ChatGPT‘nin arkasındaki şirket olan OpenAI, dışarıdan bakıldığında teknoloji dünyasının en heyecan verici yerlerinden biri gibi duruyor olabilir. Ancak şirketten kısa süre önce ayrılan Calvin French-Owen, içeride bambaşka bir atmosfer olduğunu söylüyor. OpenAI’de geçirdiği bir yılın ardından ayrılık kararı alan Owen, hem gurur duyduğu projelere imza attığını hem de yoğun tempodan bunaldığını belirtiyor.
French-Owen’a göre OpenAI’de e-posta neredeyse hiç kullanılmıyor, tüm iletişim Slack üzerinden yürüyor. Şirket içinde her şey hızla ilerliyor, kararlar aniden değişebiliyor ve ekipler kendilerine verilen projeleri baskı altında, ama büyük bir tutkuyla tamamlamaya çalışıyor.
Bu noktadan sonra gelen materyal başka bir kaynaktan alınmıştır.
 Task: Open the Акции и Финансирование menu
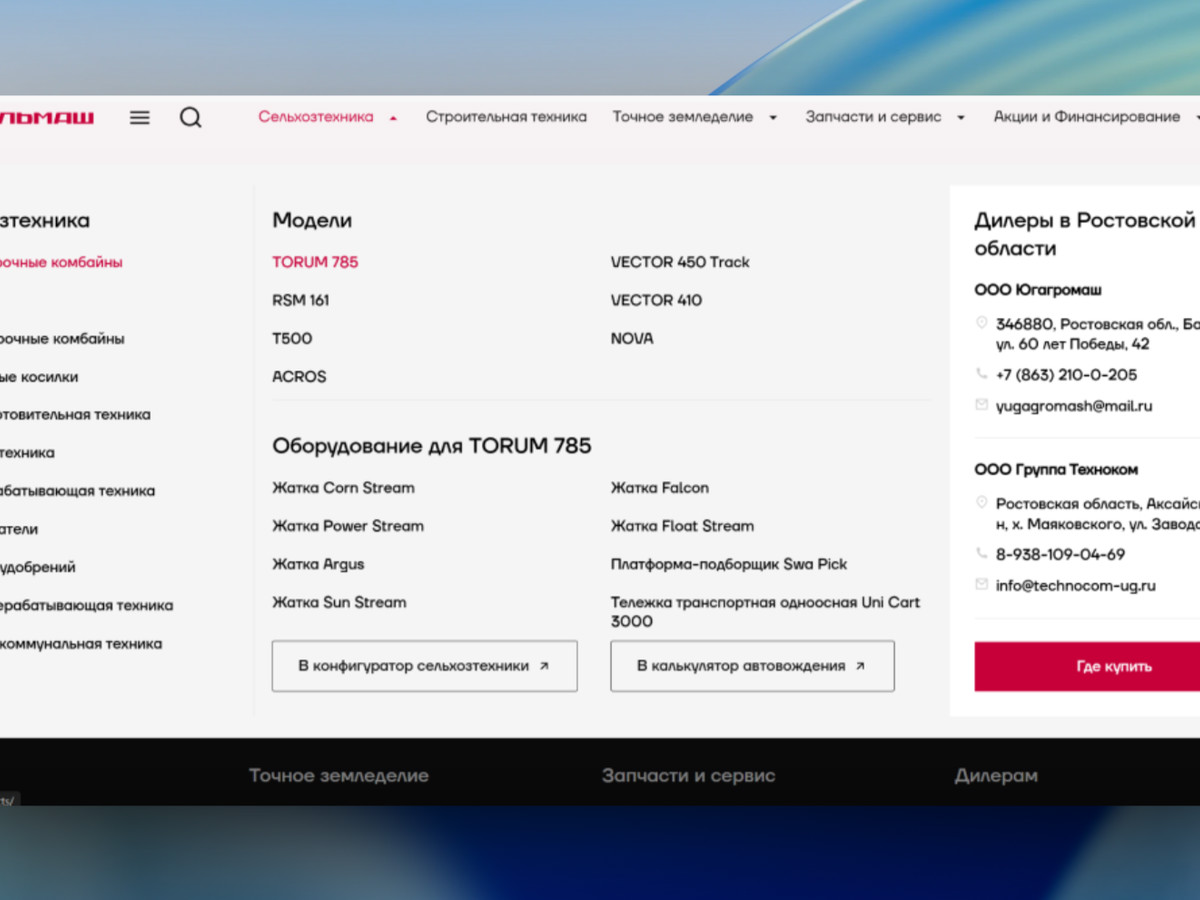tap(1087, 117)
Bu tempoda çalışırken çoğu zaman hafta sonları da işte geçiriliyor ve günde 12-14 saatlik mesailer sıradan hale geliyor.
OpenAI, Şeffaflık Yerine Gizliliğe Odaklanıyor
French-Owen, yaptığı açıklamada OpenAI’nin içeride bile oldukça gizemli bir kurum olduğunu ifade etti. Çalışanların hangi projede ne yaptığı bile çoğu zaman bilinmiyor, çünkü ayrıntılar sadece ilgili ekiplerle sınırlı tutuluyor.
Hatta çalıştığı süre boyunca şirketin mali durumuyla ilgili neredeyse hiç bilgi verilmediğini söylüyor. Ancak tek net şey var: OpenAI, inanılmaz miktarda para harcıyor ve bu harcamanın büyük bölümü GPU yani işlemci gücüne gidiyor.
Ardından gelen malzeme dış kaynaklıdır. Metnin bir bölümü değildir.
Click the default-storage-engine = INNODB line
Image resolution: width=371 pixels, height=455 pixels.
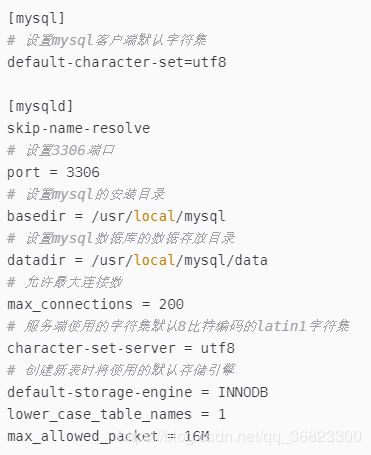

Eski çalışana göre şirket, özellikle sosyal medyada oluşturduğu “vibe” ile çok ilgileniyor. Codex adını taşıyan ve yazılım mühendisliği için geliştirilen yapay zekâ aracı, sadece 7 haftada geliştirildi. Ancak bu süreç French-Owen için uykusuz geceler, hafta sonu mesaileri ve sabah 5.30’da uyanıp yeniden ofise dönme döngüsü anlamına gelmiş.
Tüm bu yoğunluğun sonunda bazı çalışanlar pes ederken, bazıları kendi isteğiyle ayrılma yolunu seçiyor. French-Owen da tam olarak bunu yapmış. Hem deneyimlerinden memnun hem de artık biraz nefes almak istiyor gibi görünüyor. Bu da bize, dev teknoloji şirketlerinin parlak vitrinlerinin arkasında bambaşka bir dünya olabileceğini bir kez daha hatırlatıyor.